EXCERPTED DATA —
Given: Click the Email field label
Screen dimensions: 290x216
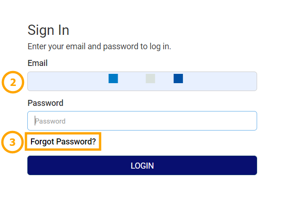Looking at the screenshot, I should (38, 63).
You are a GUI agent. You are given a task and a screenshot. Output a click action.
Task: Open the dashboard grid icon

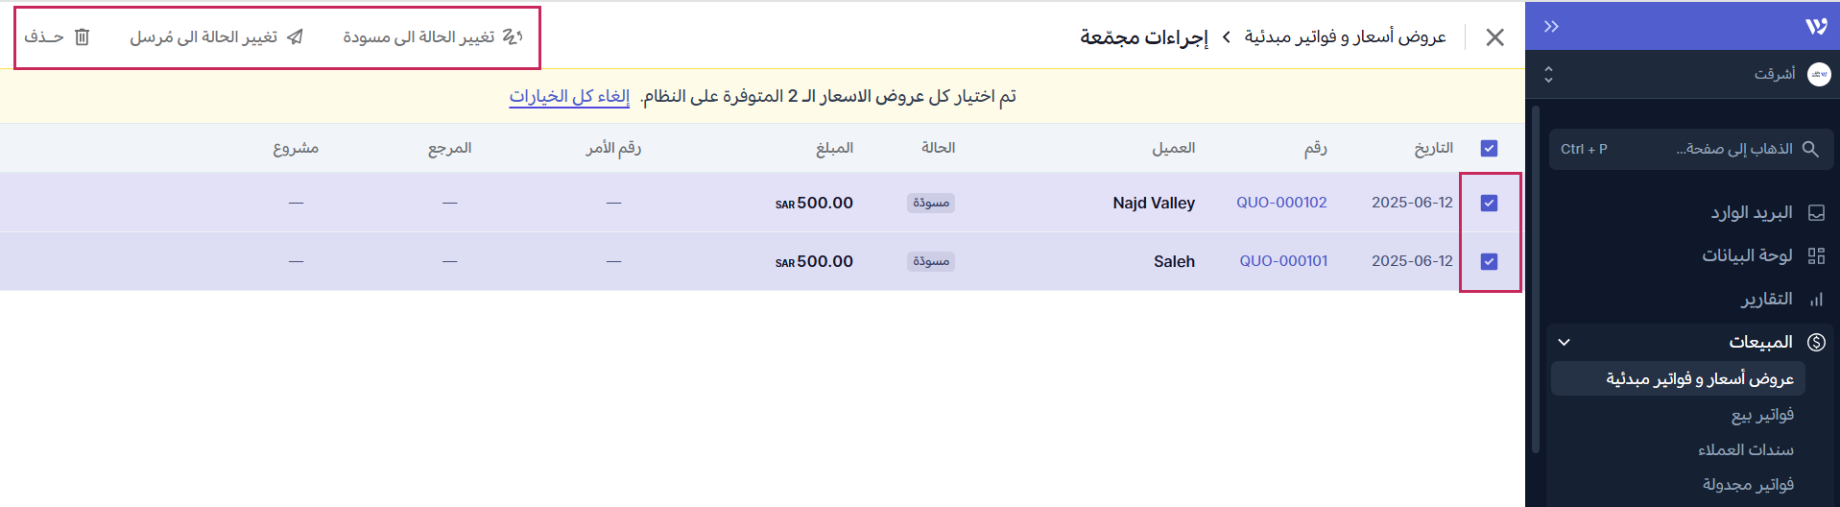point(1816,255)
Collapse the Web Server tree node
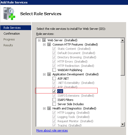128x135 pixels. [x=39, y=40]
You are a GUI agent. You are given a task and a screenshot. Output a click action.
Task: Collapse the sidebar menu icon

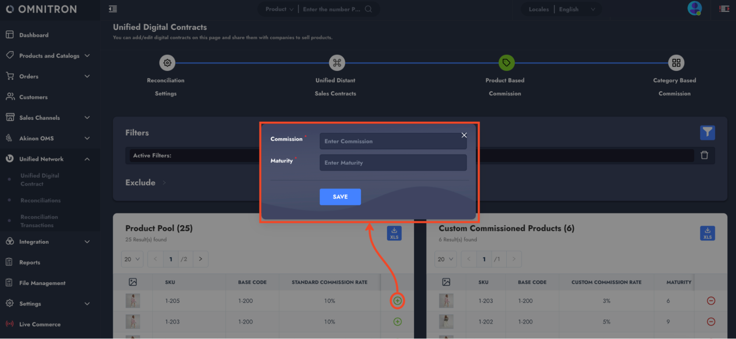[113, 9]

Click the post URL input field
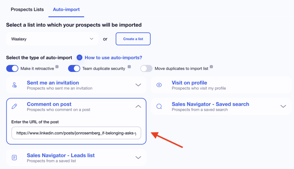[x=76, y=133]
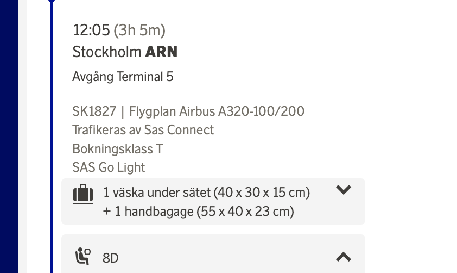
Task: Click the seat passenger icon
Action: pos(83,256)
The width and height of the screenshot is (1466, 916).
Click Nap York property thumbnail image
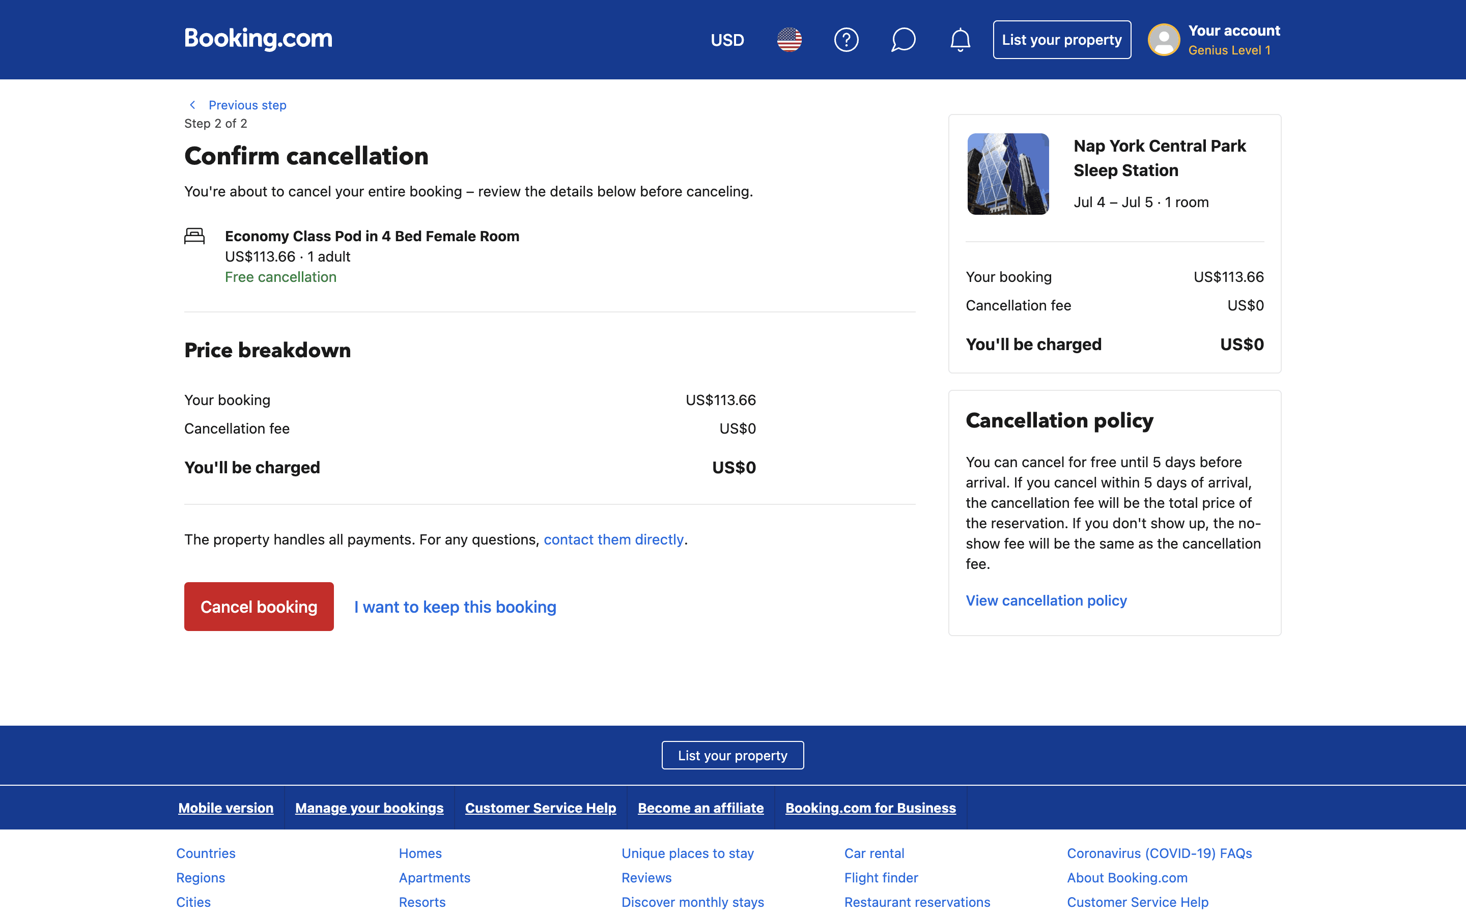click(1007, 174)
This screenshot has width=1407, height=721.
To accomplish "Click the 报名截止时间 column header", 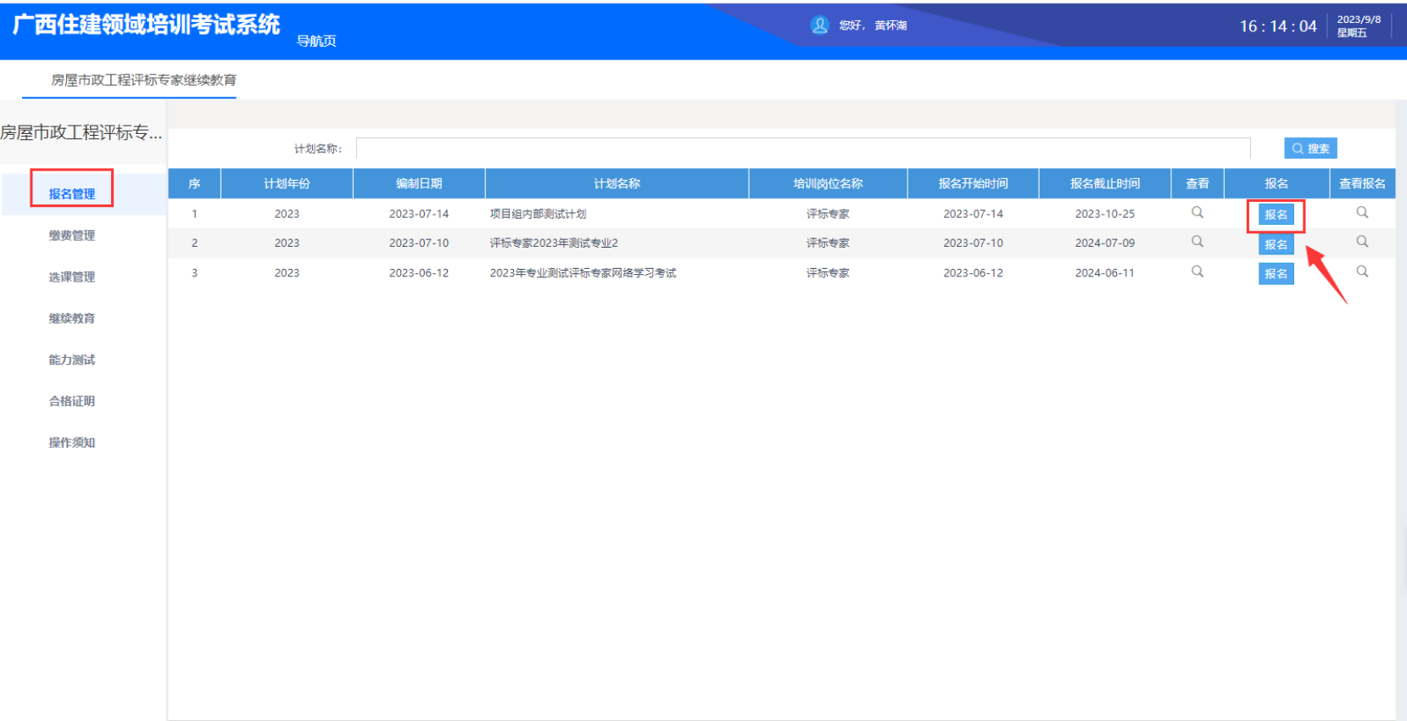I will (1104, 183).
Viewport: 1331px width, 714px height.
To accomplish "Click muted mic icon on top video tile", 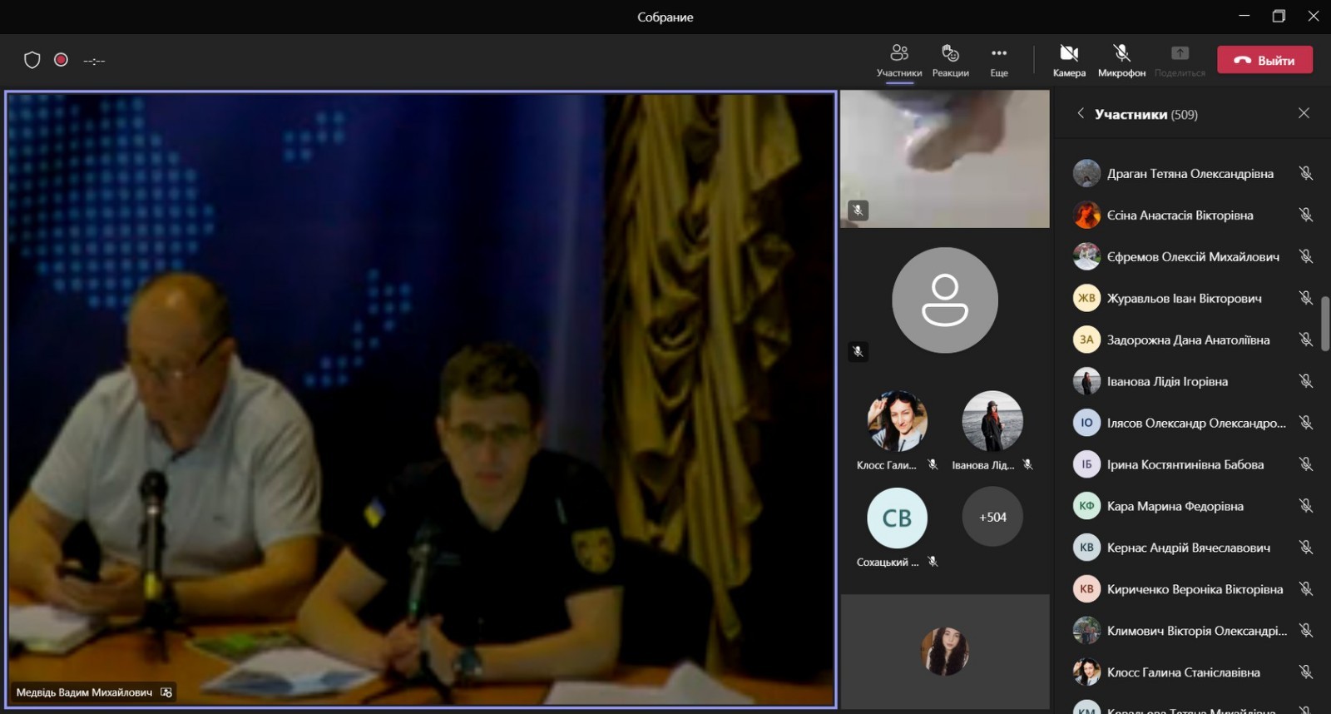I will pyautogui.click(x=858, y=211).
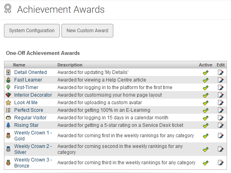Click the Rising Star rocket icon

8,125
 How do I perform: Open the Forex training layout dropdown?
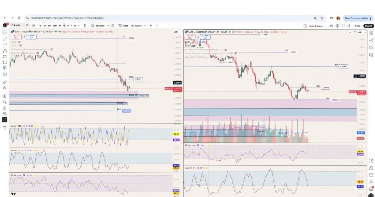316,26
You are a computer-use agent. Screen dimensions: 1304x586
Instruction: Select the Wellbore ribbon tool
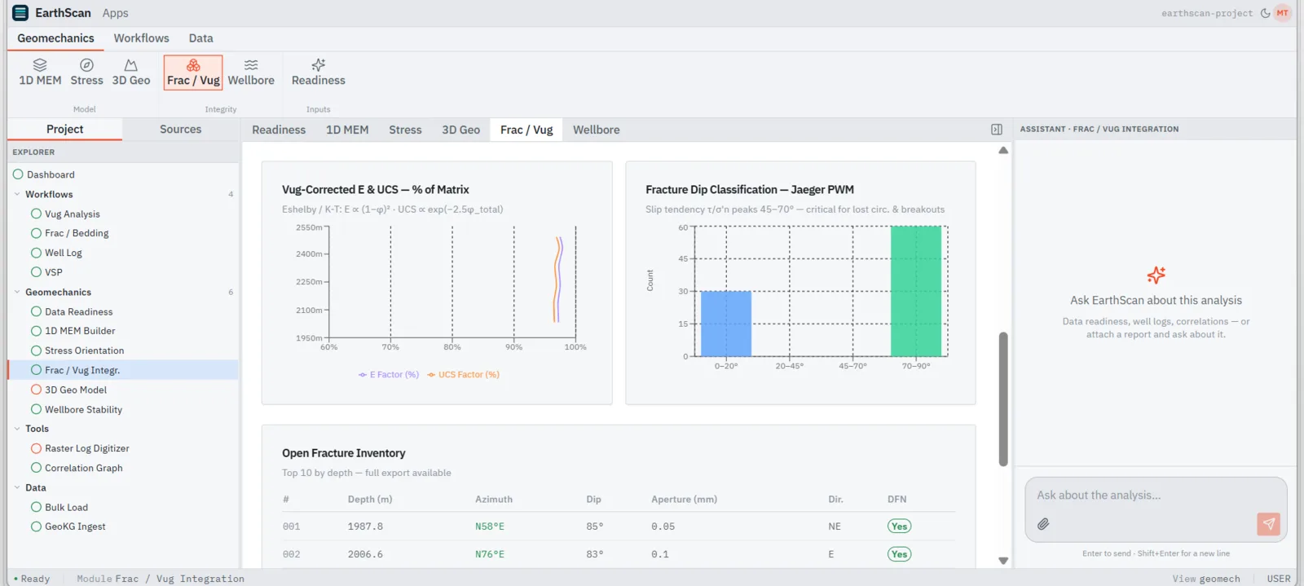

EXERCISE GOAL —
Quote everything from the line containing "Collapse the Web Server tree node" down to the line containing "Action: pos(83,256)", with the pictures left out.

OUTPUT BELOW —
Collapse the Web Server tree node
128x135 pixels. [x=39, y=40]
You are a GUI agent. You are given a task and a screenshot. Output a click action.
Task: Collapse the sidebar menu icon

[113, 9]

Click the post URL input field
[x=76, y=133]
Task: Click the seat passenger icon
Action: pos(83,256)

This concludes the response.